No hemos aprendido nada desde el desfile del primer barril de petróleo de Bombita… “el petróleo nos sacará de la miseria y vendrá el progreso”… y el progreso, luego de setenta años… nada que llega, al menos para la gran mayoría y menos, para quienes han soportado la explotación voraz en sus territorios.
También piensan en el progreso desde la infraestructura, desde la obra pública: carreteras, edificios (ahí tenemos las plataformas gubernamentales y las escuelas del milenio), feas —y caras— casas de bloque, monumentos, carreteras donde no se debe (como en el Yasuní) y para ello, otra vez, petróleo.
Progreso es sinónimo de ripio, de asfalto, de megaconstrucciones (fuente de coimas y comisiones). El progreso sinónimo de consumo. Por eso el candidato que ofrece 1000 dólares a un millón de familias, y que para sus adeptos esa es una forma de mover la economía, ofrece una lotería para gastar a cambio de votos.
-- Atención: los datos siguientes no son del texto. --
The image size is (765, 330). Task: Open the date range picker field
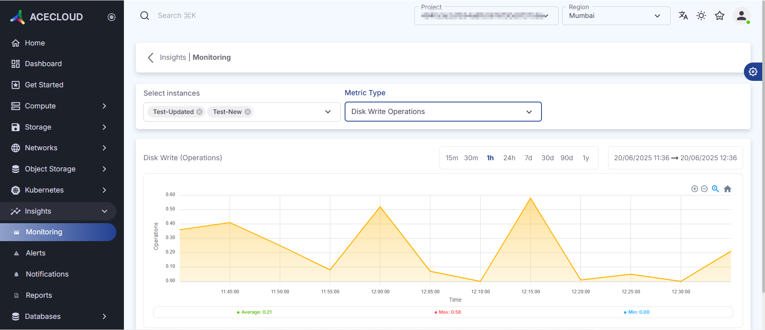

Por esa idea tan fatua de progreso es que la gente prefiere comprarse un mega equipo de sonido para fanfarronear con sus vecinos antes que participar en una minga para limpiar la escuela a la que asistirán sus hijos una vez que puedan volver a las aulas.
Ese progreso del que hablan no parece ser sinónimo de educación de calidad, ni de salud y bienestar, ni de solidaridad, ni de empatía, ni de formar mejores personas capaces de salir adelante, ni de acortar la brecha existente, ni de querer desterrar el machismo para evitar más muertes de mujeres en manos de sus parejas, ni de construir un país plurinacional, una ciudadanía informada capaz de reflexionar, de tomar decisiones y de construir consensos.
Tampoco tiene que ver con el ejercicio de derechos, ni con la justicia, ni con oportunidades para los jóvenes, ni con el aprovechamiento de los recursos de este bello país para el turismo y la conservación, peor con el arte o con los libros. Al contrario, ese tal progreso hecho a patadas, piensa más en las cosas y menos en las personas. Y ahí estamos, cincuenta años después, pensando en que el petróleo hará el milagro del progreso.